Is there much debate about the impact of time spent on unpaid work in the home, as well as time spent on paid work, on work-life balance, especially between men and women?

Are there pressures for non-paid work to be more recognised, and for the work involved to be shared more evenly between partners?

According to the Istat report “I tempi della vita quotidiana”, working women show a decline in both paid and unpaid work, respectively from 4h36’ (1988-1989) to 4h32’ (2002-2003) and, more markedly, from 4h19’ (1988-1989) to 3h58’(2002-2003). Men report a moderate increase in both work, respectively from 6h1’ (1988-1989) to 6h7’ (2002-2003) and from 1h 3’(1988-1989) to 1h 14’(2002-2003). Thus, gender gap in total working time declines from 1h51’ (1988-1989) to 1h 9’(2002-2003): although the gap in unpaid gap reduced by 30’ and women employment increased, the male breadwinner model still persists.
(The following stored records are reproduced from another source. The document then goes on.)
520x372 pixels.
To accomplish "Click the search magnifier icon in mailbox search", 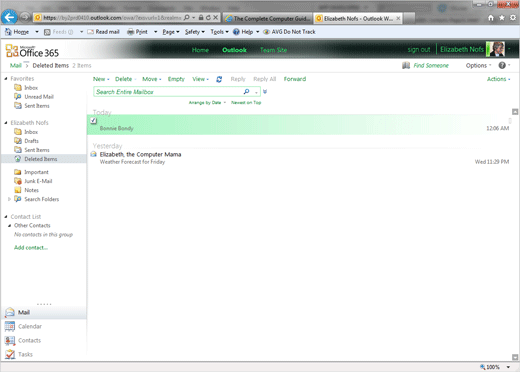I will tap(246, 92).
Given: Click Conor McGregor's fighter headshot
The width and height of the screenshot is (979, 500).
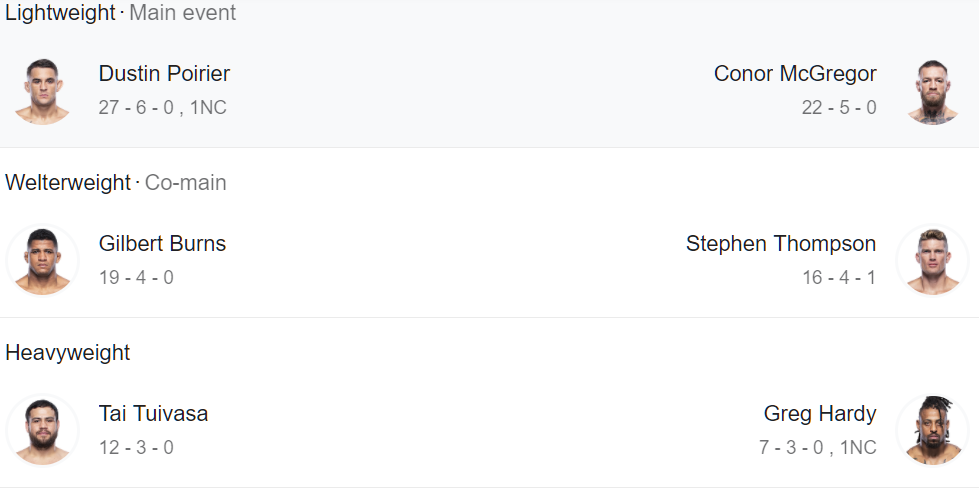Looking at the screenshot, I should tap(932, 91).
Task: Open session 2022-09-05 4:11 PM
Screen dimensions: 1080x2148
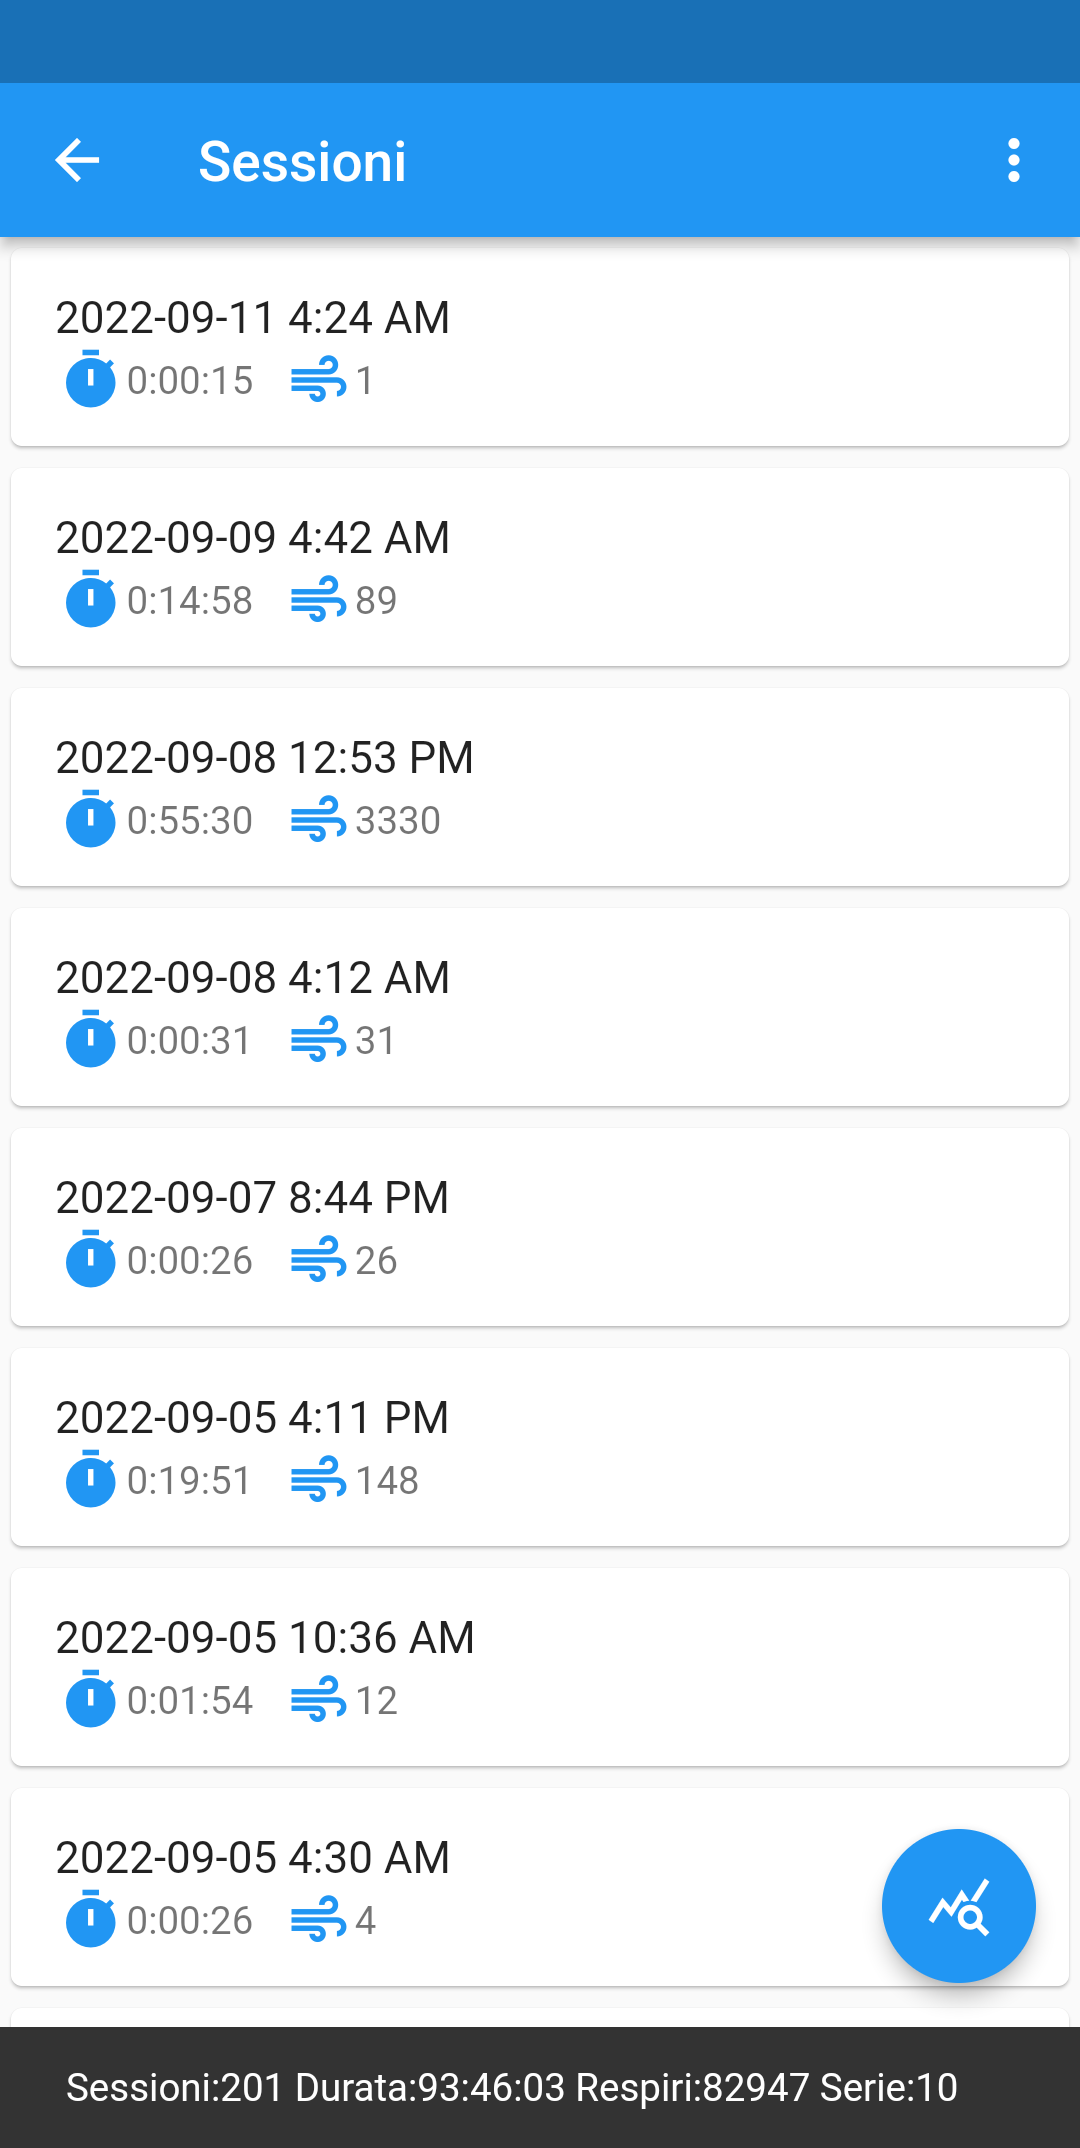Action: (540, 1446)
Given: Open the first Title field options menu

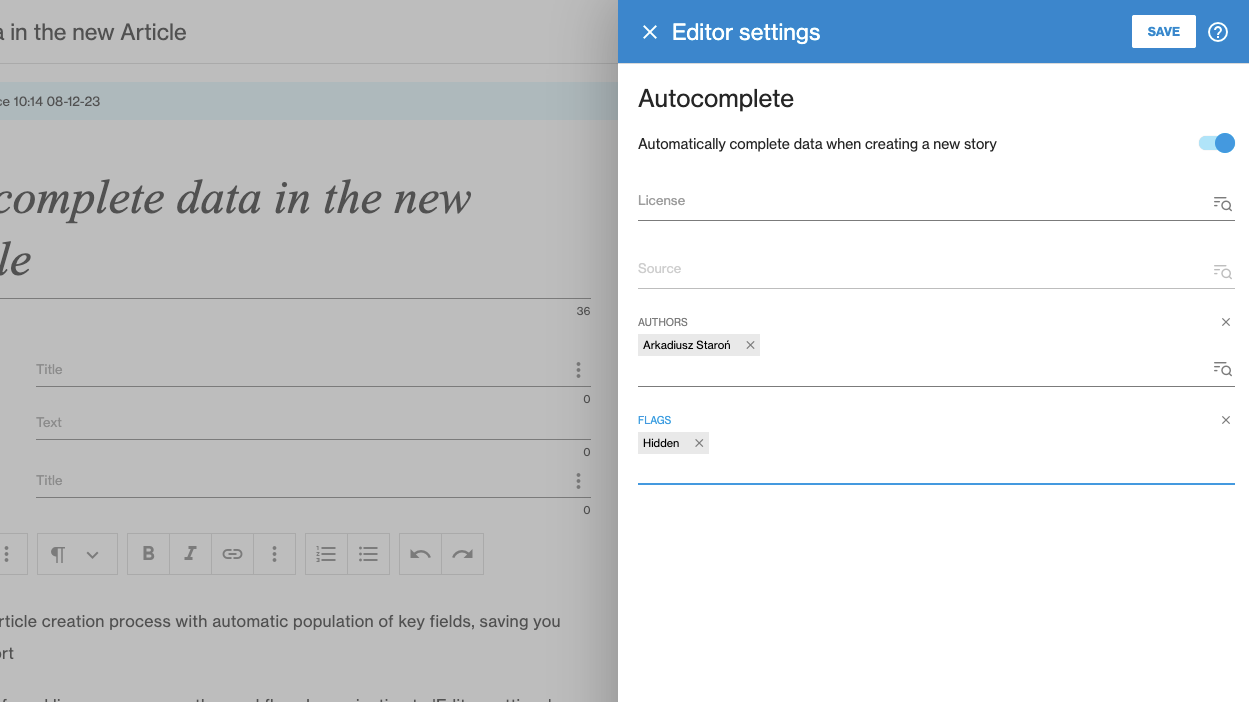Looking at the screenshot, I should [x=578, y=370].
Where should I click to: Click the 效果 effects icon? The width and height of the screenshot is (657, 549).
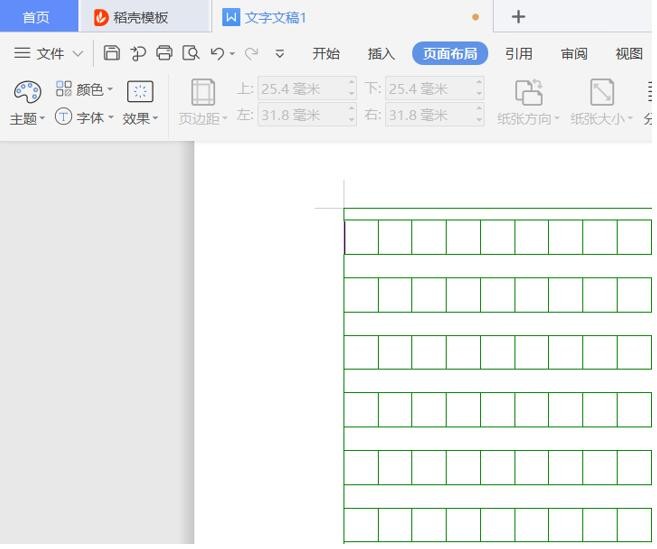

In general (population aged more than 3 years), women report unpaid work for domestic tasks 4h30’, while men 1h28’ only.

Working women with children report 1h36’ more unpaid work than those without children.

1988-1989 and 2002-2003 values (hours and minutes)


Source: Istat, 2007

Composite indicators of weekly working hours

Composite indicators of weekly working hours have been developed for full-time and part-time workers, both male and female, which include time spent in unpaid as well as paid work and time spent commuting. What do you see as the most significant implications of these indicators so far as your country is concerned?

There is no debate over this point amongst stakeholders.